Sixth. And lastly, the town of Arbois, General Pichegru's native place, should be re-christened Pichegru, and should be exempt from all taxes for twenty-five years.
Pichegru had flatly refused to give up Huningue.
"I will never enter into a conspiracy," he said. "I do not wish to become a third edition of La Fayette and Dumouriez. My resources are as sure as they are great. They have roots, not only in the army but in Paris, in the departments and in the generals who are my colleagues, and who think as I do. I ask nothing for myself. When I have succeeded I shall take my reward. But I am not ambitious. You may make your minds easy on that score at once.
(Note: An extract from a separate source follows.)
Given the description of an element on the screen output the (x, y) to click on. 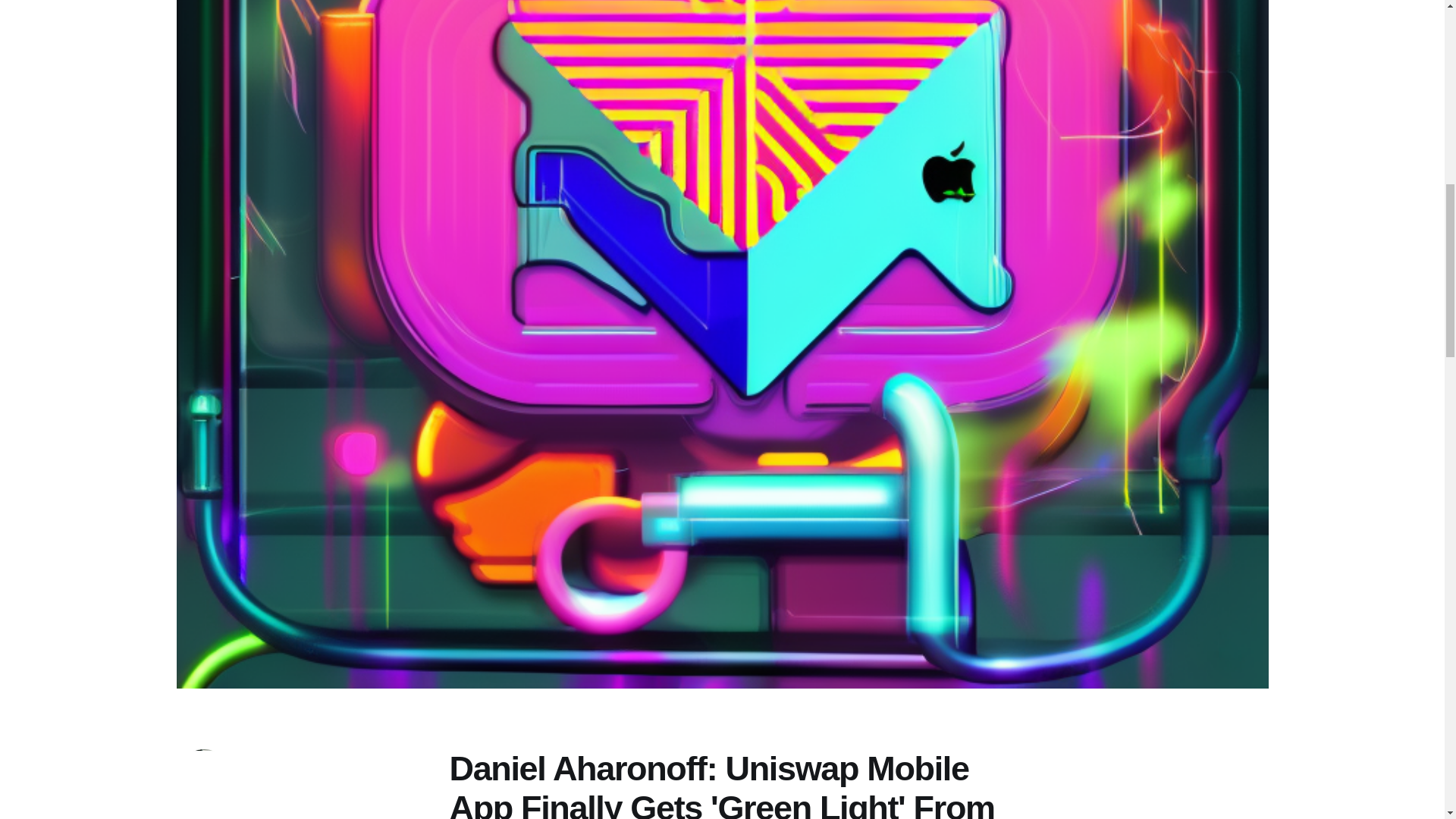
Daniel Aharonoff (232, 817)
Given the description of an element on the screen output the (x, y) to click on. 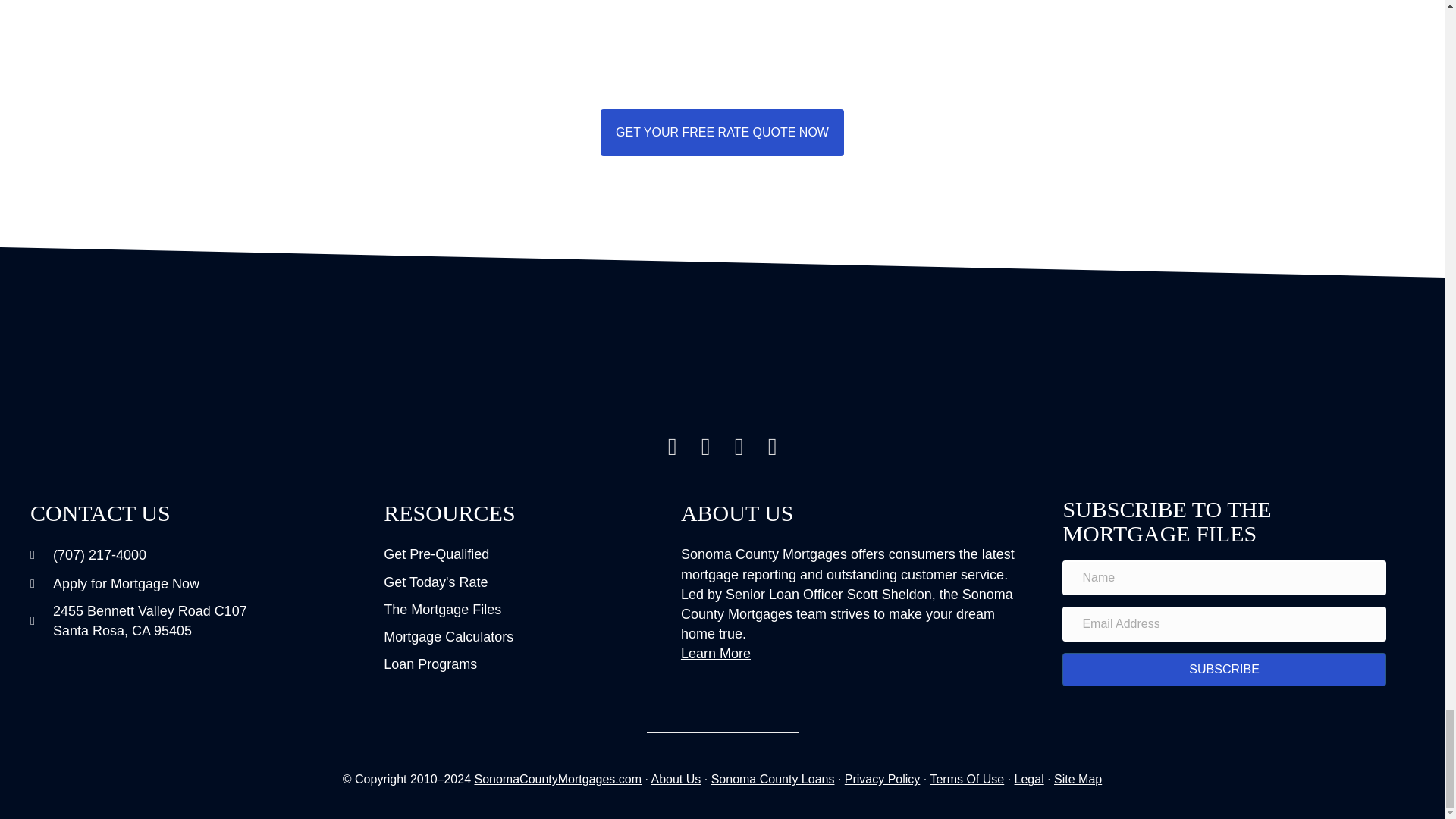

But to induce my soldiers to shout 'Long live the King!' they must each have a full glass in their right hand and six livres in the left.
"I will cross the Rhine, and enter France with the white flag; I will march upon Paris; and, for the benefit of his Majesty Louis XVIII., I will overturn whatever government may be there when I arrive.
"But my soldiers must receive their pay every day, at least until we have made our fifth day's march upon French soil.
"They will give me credit for the rest."
The negotiations had fallen through on account of the Prince de Condé's obstinacy in insisting that Pichegru should proclaim the king on the other side of the Rhine, and give up the town of Huningue.
Although he possessed this precious document, Bonaparte had refused to use it. It would have cost him too much to betray a general of Pichegru's renown, whose military talent he admired and who had been his master at Brienne.
But he was reckoning none the less on what Pichegru could accomplish as a member of the Council of the Ancients, when, on that very morning, just as he was about to make a military reconnoissance in the neighborhood of Milan, he had received a letter from his brother Joseph, telling him that not only had Pichegru been elected a member of the Five Hundred, but that by unanimous choice he had been made their president.